The above-the-fold headline story in today’s Honolulu Advertiser screams “Public denied access to some Oahu beaches.” The only thing missing is a string of exclamation points following the headline. The story details the relatively rare situation where the public is not permitted to cross private land to access a beach, but you wouldn’t know that from the lede:
The clean, white sandy beach along Iroquois Point offers a stunning view of downtown Honolulu, Waikiki and Diamond Head.
But unless you live there, this beach is off limits. Iroquois Point Island Club, the civilian subdivision that has replaced what was once the Pu’uloa Naval Housing complex, does not allow public access to its beach.
“It’s private property, the roads are private, they’re not city and county,” said Steve Colon, president of Hunt Development’s Hawai’i division, which operates the property.
Other private, oceanfront developments on O’ahu — including Ko Olina and Turtle Bay — offer beach access to the public.

+--

What is asked
**a.** Name every place the Oahu beach access passage says can be seen from the beach along Iroquois Point.
**b.** Write the next part of the Oahu beach access passage, picking up after its final sentence.

Dataset excerpt
+--

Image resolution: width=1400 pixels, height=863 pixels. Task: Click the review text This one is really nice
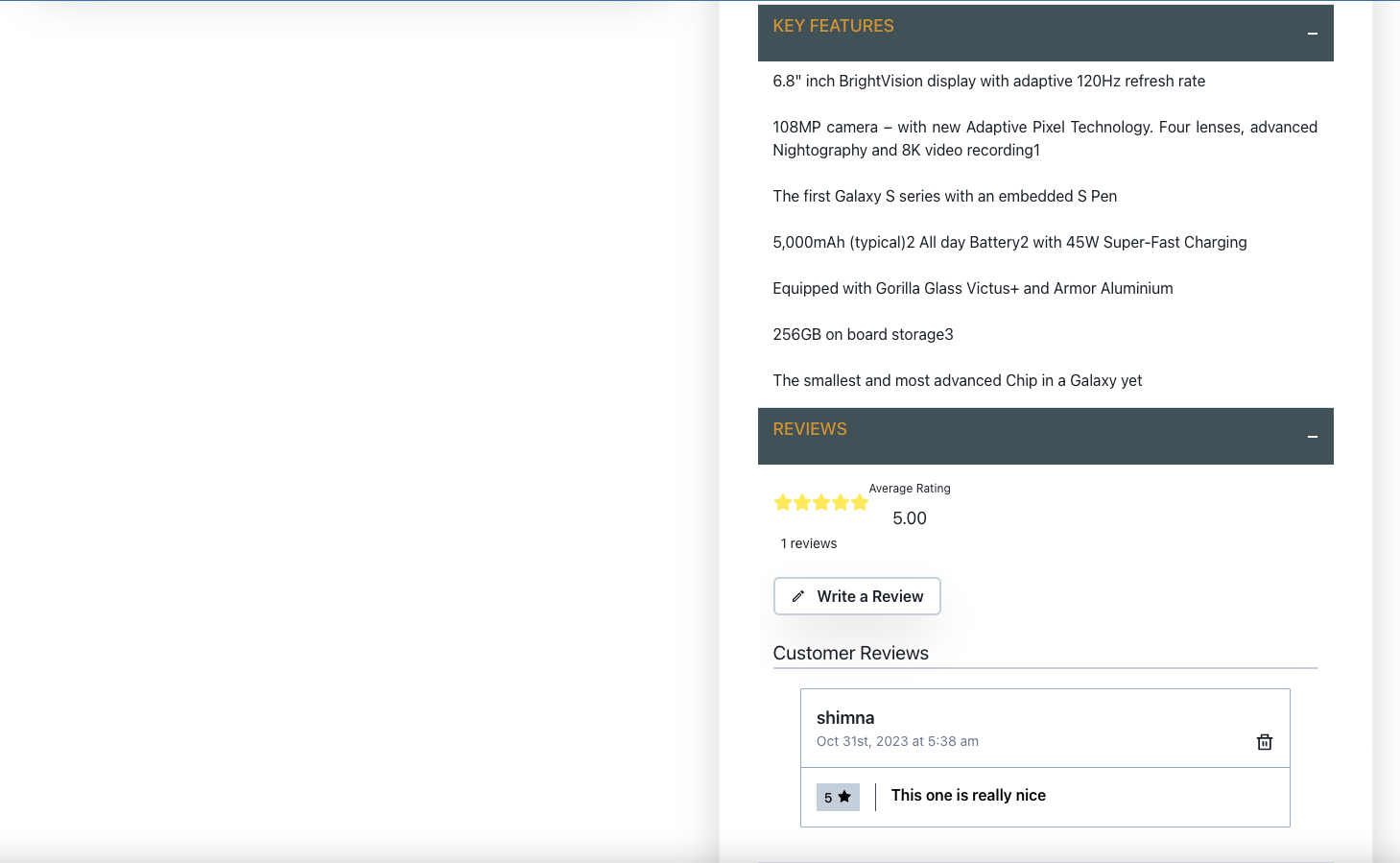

+--

Answers for this exercise
**a.** Downtown Honolulu, Waikiki, Diamond Head

**b.**
State law requires all beaches remain accessible to the public, and counties must make sure the public can reach the beach in areas where private property dominates.
But the Iroquois Point Island Club, which rents homes to the public, can refuse access to its beach because it is on land belonging to the Navy. Military property is exempt from the state and county beach access rules. The Navy leased Iroquois Point to a private developer for 65 years.
It takes six paragraphs to get to the crux of the issue — its federal land, so naturally, state and local law does not govern what the property owners (or its lessees) can and can’t do with it. That principle alone should not be controversial, as it is based in the US Constitution’s Supremacy Clause and the doctrine of federal preemption. But if a few of the comments on the story are any indication, the legal niceties matter little.
That seems to be more the norm than the exception when shoreline ownership and access are concerned, as anything even touching upon our beaches becomes a highly charged issue, not just in Hawaii, but as I mentioned in the July 2006 ABA Journal in a story about seawalls and property rights in Florida:
“It’s hard to find a middle ground on this,” . . . “Every time someone sneezes on the shoreline, it’s front-page news.”
That’s literally true, today.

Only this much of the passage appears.